• **What you need to do**
• A. From the passage on literacy and family life, list every distinct word or phrase that appears inside quotation marks, giving each only once.
• B. Quote the passage on literacy and family life from "Todd believes that" up to and including "brothers and sisters.".
+++ Selected extract
Todd believes that literacy “makes children more intelligent” and allows for “a more complex inner life,” even stating that it brought forth “a new kind of human being” (115). Literacy, modern science and industry, have now become a world-wide phenomenon, and this is leading to a “convergence” of cultures, with millions across the world increasingly attracted to the “naturalness” of people living in the Anglosphere, the way Americans exhibit the common sense of the original Homo sapiens that still lives within us all, the “naturalness” of individuals freed from the rigid patterns and rules of stem and community families, in contrast to the undifferentiated family life of primitive humanity with its relaxed, tolerant atmosphere between men and women, adults and children, brothers and sisters.
++++++
+++ The data
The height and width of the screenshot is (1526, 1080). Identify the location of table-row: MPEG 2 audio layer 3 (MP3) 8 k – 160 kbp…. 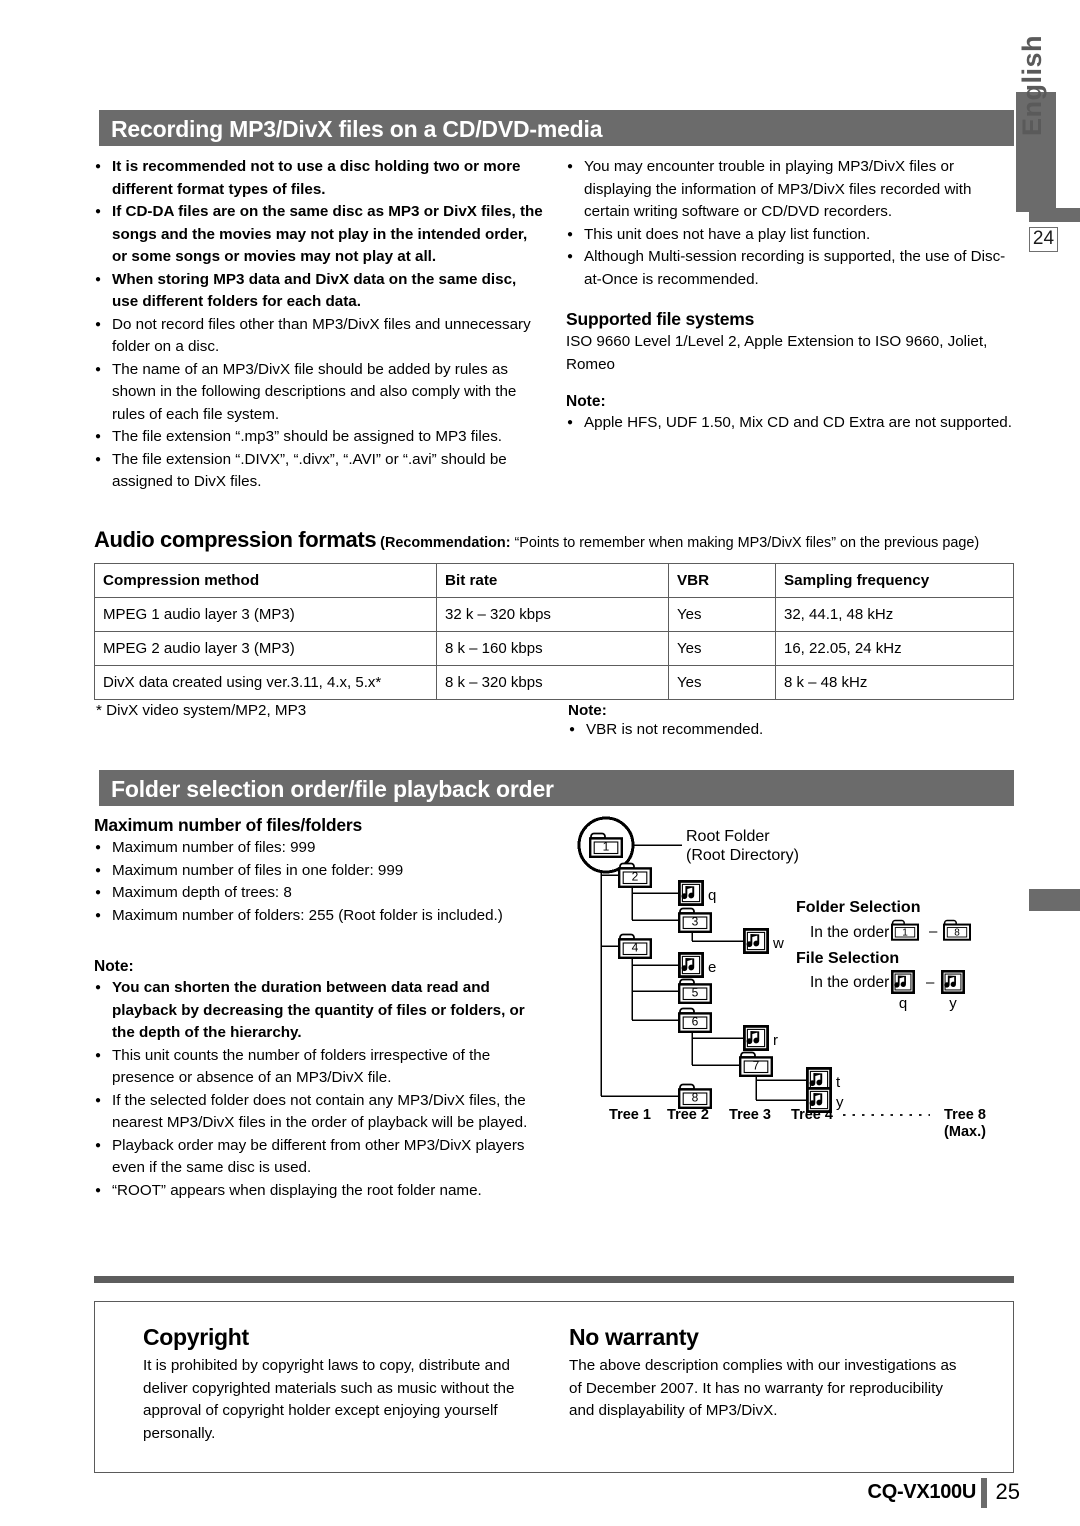
(554, 648).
++++++
• **Answer set**
• A.
- makes children more intelligent
- a more complex inner life
- a new kind of human being
- convergence
- naturalness

• B.
Todd believes that literacy “makes children more intelligent” and allows for “a more complex inner life,” even stating that it brought forth “a new kind of human being” (115). Literacy, modern science and industry, have now become a world-wide phenomenon, and this is leading to a “convergence” of cultures, with millions across the world increasingly attracted to the “naturalness” of people living in the Anglosphere, the way Americans exhibit the common sense of the original Homo sapiens that still lives within us all, the “naturalness” of individuals freed from the rigid patterns and rules of stem and community families, in contrast to the undifferentiated family life of primitive humanity with its relaxed, tolerant atmosphere between men and women, adults and children, brothers and sisters.